Intervenção precoce beneficia crianças com perda auditiva

Crianças com perda auditiva experimentam um melhor desenvolvimento na linguagem quando tratadas precocemente e quando adaptadas a um aparelho auditivo.

Intervenção precoce beneficia crianças com perda auditiva

O desenvolvimento da linguagem, em crianças com perda auditiva, melhora com uma intervenção precoce, segundo resultado de um estudo conduzido por pesquisadores de uma universidade em Iowa, University of Iowa, do hospital Boys Town National Research Hospital, e da universidade em Carolina do Norte, University of North Carolina at Chapel Hill, nos Estados Unidos.

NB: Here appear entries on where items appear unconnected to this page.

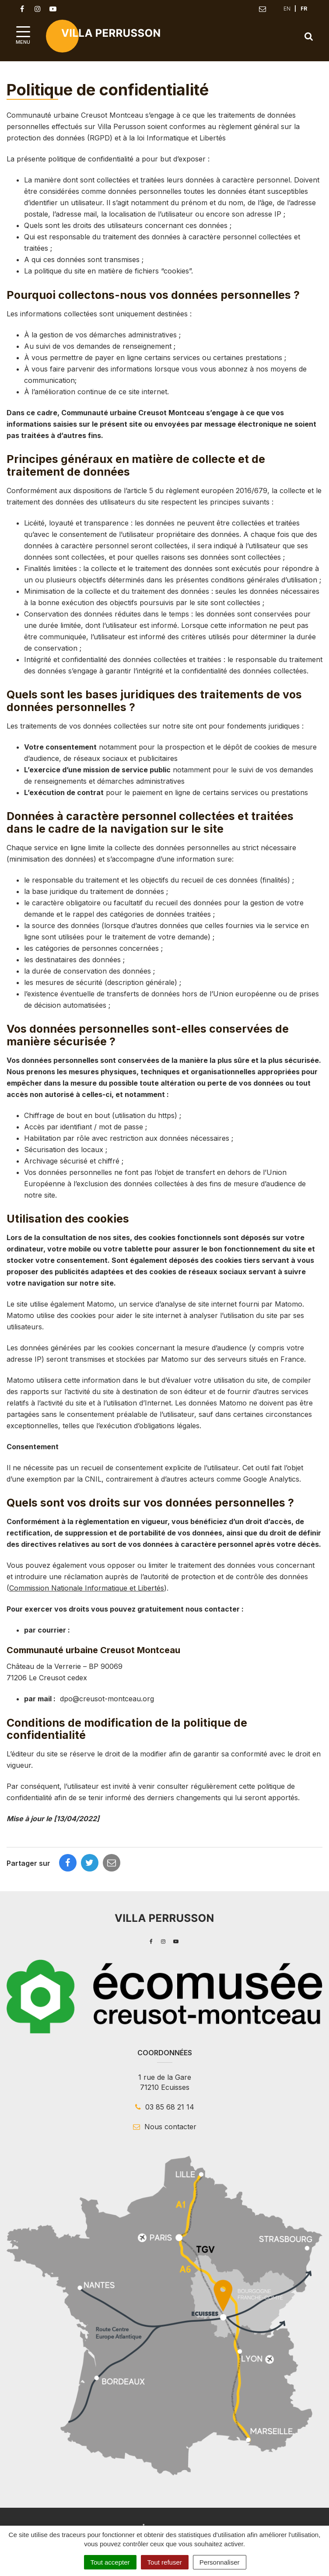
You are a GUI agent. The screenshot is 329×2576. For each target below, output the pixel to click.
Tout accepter (110, 2562)
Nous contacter (164, 2126)
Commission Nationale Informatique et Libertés (86, 1588)
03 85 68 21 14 (164, 2107)
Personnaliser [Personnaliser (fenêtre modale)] (220, 2562)
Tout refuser (164, 2562)
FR (304, 8)
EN (287, 8)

O estudo examinou o impacto da identificação precoce e intervenção em crianças com perda auditiva. Os pesquisadores descobriram que crianças com perda uaditiva leve e severa, como no grupo, tem uma linguagem mais precária do que seus colegas e que o impacto de perda auditiva na linguagem aumenta na medida que medida que a perda auditiva aumenta.

Adaptar-se a um aparelho auditivo é a chave

O estudo também revelou que proporcionar s criançs uma boa adaptação a um aparelhos auditivos está associado a uma taxa de melhor desenvolvimento na linguagem. O estudo também descobriu que muitas crianças com problema sério auditivo, que receberam atendimento precoce foram capazes de ser recuperadas ou de se aproximar dos colegas com audição normal”, segundo afirma Bruce Tomblin professor emérito da Universidade de Iowa, at The University of Iowa’s Department of Communication Sciences and Disorders.

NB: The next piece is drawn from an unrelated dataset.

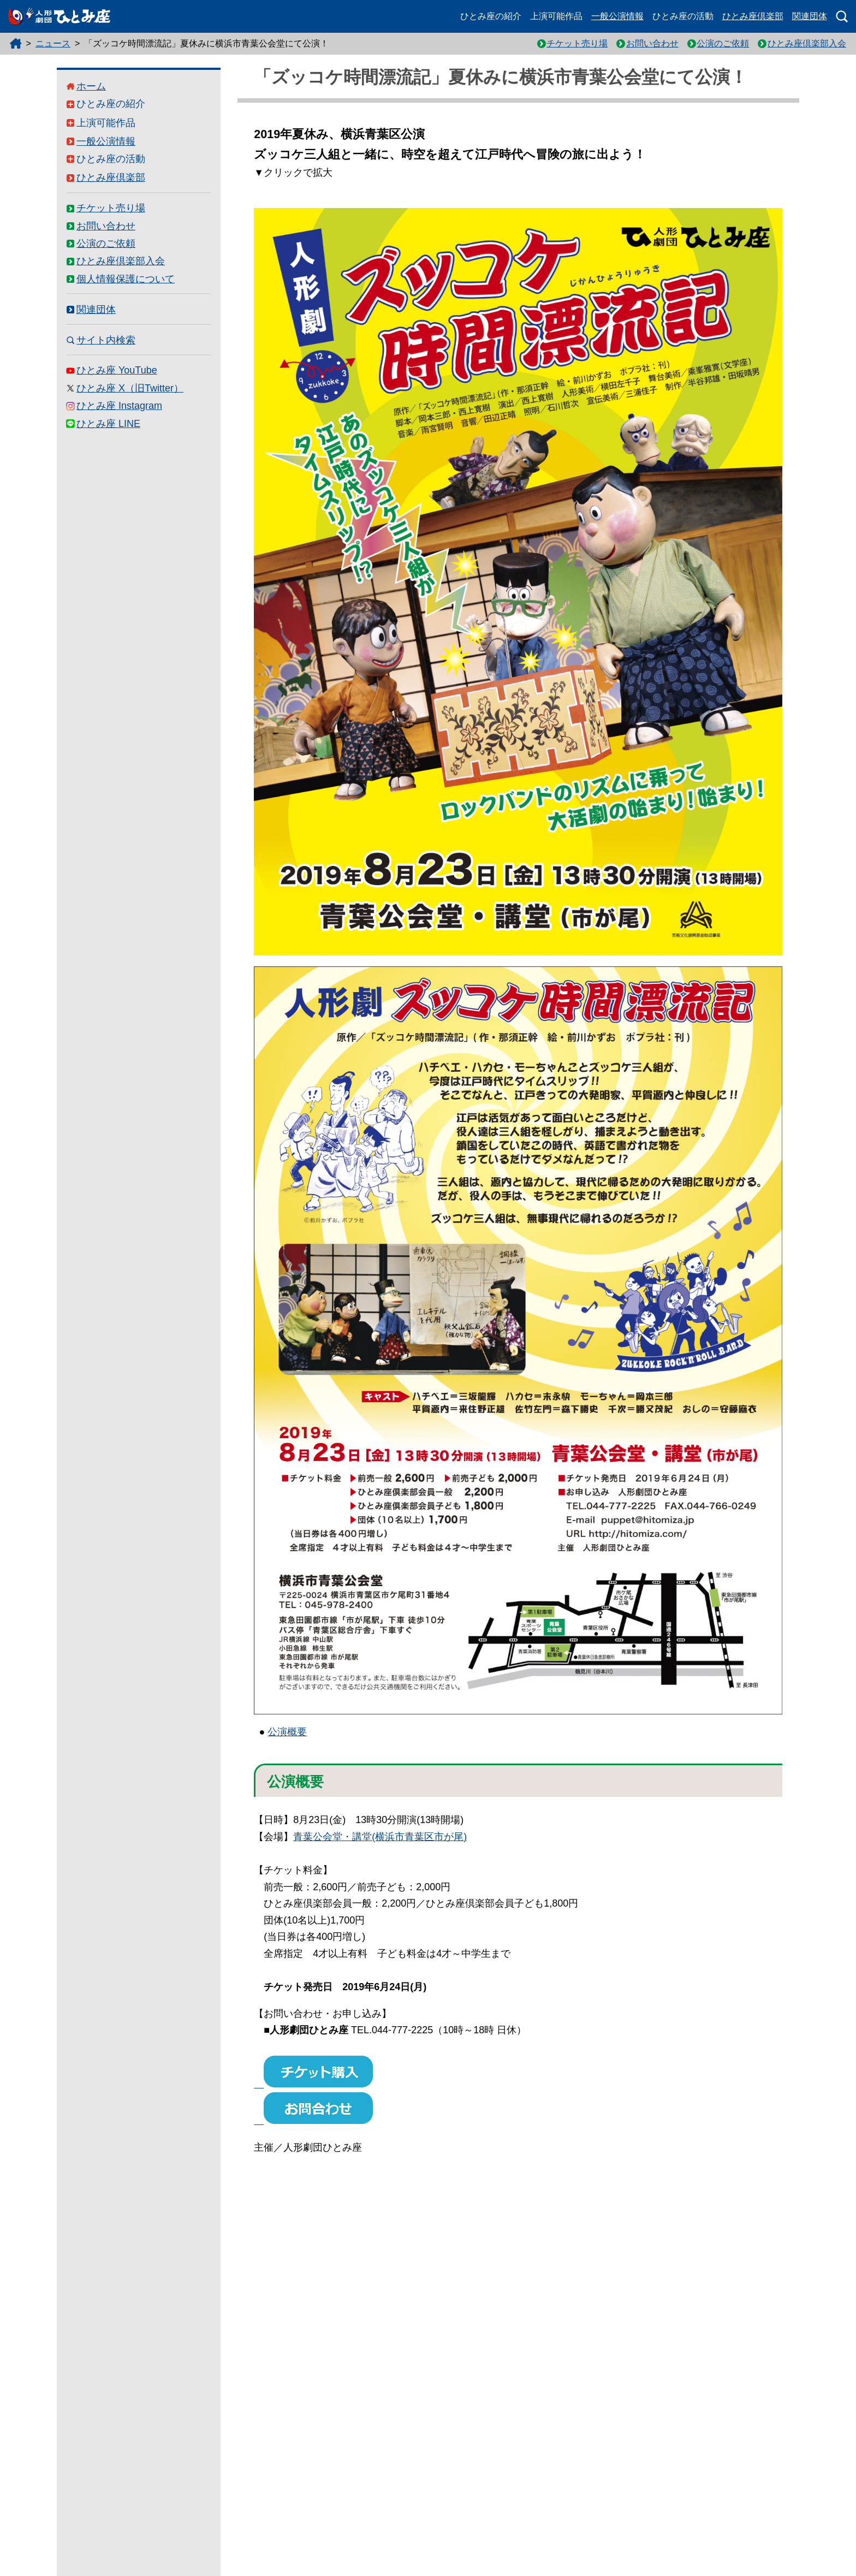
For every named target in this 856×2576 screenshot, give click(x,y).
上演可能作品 (556, 16)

“Ouvir bem é importante para o desenvolvimento das habilidades linguísticas, para construção de contatos sociais e de uma vida bem sucedida”, afirma Mary Pat Moeller, diretora do Centro Infantil de Surdez, Center for Childhood Deafness e do laboratório Boys Town National Research Hospital. 

Triagem Auditiva Neonatl é o caminho

A maioria das crianças, envolvida no estudo, foi indentificada através de uma triagem neonatal. E o  estudo que foi publicado na revista Ear and Hearing, coletou dados de 317 crianças com a idade de seis meses a sete anos, as quais tinham problema auditivo sério e que na ocasião foram comparadas a um grupo de 117 crianças com audição normal.

“Uma das razões, pelas quais não foi feito um estudo semelhante a esse, anteriormente, é que só foi possível  fazer uma triagem neonatal há 10 anos. Antes da triagem neonatal mundial, nós não tínhamos acesso à crianças com perda auditiva enquanto elas näo estavam em estado importantes no desenvolvimento da linguagem”, pontua Ryan McCreery, outro autor envolvido no estudo.